According to the IEA (International Energy Agency), the prevention of a temperature rise of more than 2 degrees Celsius is very unlikely to happen, considering the increasing greenhouse gas emissions over the last year. This increase has been mostly caused by burning fossil fuel. According to Professor Lord Stern (London School of Economics), this increase in emissions and the unlikelihood of remaining below 2 degrees, indicates that emissions are now again almost the same as they used to be.
This clearly shows that governments cannot implement effective policies to reduce carbon emissions; otherwise they would have done so already! The problem is that they are powerless to do so, because if they would, this would mean economic loss and would cause a country to become internationally uncompetitive.
In yet another article regarding increasing emissions, the Guardian writes about the link between increased GDP and energy use, and how the gap between rich and poor needs to be reduced by a major transfer of wealth in order to achieve effective emission changes.
The Guardian has rightly stated that all nations (developed or developing) are united in the threat of carbon emissions and climate change.

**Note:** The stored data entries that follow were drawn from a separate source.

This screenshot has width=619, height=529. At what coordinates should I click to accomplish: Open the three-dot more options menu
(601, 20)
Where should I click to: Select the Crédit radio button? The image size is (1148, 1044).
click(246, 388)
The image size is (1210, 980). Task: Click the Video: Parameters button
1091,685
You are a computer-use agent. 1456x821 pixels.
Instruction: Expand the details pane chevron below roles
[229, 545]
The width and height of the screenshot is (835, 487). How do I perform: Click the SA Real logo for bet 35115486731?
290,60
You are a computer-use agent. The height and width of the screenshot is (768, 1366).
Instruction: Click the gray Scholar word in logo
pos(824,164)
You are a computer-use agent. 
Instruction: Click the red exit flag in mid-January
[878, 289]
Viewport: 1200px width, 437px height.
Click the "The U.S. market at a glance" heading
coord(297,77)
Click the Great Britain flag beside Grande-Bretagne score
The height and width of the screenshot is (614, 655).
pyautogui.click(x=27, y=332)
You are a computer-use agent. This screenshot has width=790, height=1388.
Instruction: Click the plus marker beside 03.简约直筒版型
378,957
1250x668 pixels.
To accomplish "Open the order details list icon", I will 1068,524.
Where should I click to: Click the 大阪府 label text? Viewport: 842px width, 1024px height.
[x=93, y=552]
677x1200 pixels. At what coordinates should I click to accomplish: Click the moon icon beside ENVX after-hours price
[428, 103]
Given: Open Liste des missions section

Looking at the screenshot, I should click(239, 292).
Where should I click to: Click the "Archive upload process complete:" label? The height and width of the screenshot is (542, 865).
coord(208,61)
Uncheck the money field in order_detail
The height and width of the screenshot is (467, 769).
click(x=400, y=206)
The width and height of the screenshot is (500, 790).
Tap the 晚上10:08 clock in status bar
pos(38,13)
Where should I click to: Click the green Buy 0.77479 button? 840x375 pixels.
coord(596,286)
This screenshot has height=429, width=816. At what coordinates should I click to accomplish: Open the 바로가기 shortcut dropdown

It looks like the message, in the face of global catastrophe, is slowly but finally slipping through. The richest countries who have made their wealth through industry which is based on fossil-fuel, are most likely wanting to make a change (because opposed to other countries they don’t have to worry about things such as improving living standards etc.) but just as developing countries aren’t likely to make the change because they have other things to worry about, developed countries can’t make the change in the face of global economic competition.
If they are so dependent on wealth through production, cutting carbon emissions, would mean businesses moving to other countries, and them losing out, experiencing decreased GDP – and in turn less energy use. This clearly shows the powerful link between GDP and energy use, and how only a change in the contribution of wealth will be able to achieve efficient emission regulations.
As a solution, the Guardian gives:
“Put starkly, it is nothing less than using the engine of the world economy, energy, to tackle the world’s poverty. It could be done by agreeing binding, global goals for cash and carbon: a top-down approach. But that would require unprecedented political leadership.”
As a Simpol Supporter, I believe that the only effective solution would be a GLOBAL policy, which would not require unprecedented leadership. Unprecedented leadership will most likely not happen since corporate lobbyists are in control of political leaders because corporations fund political parties, and own money as well as the media.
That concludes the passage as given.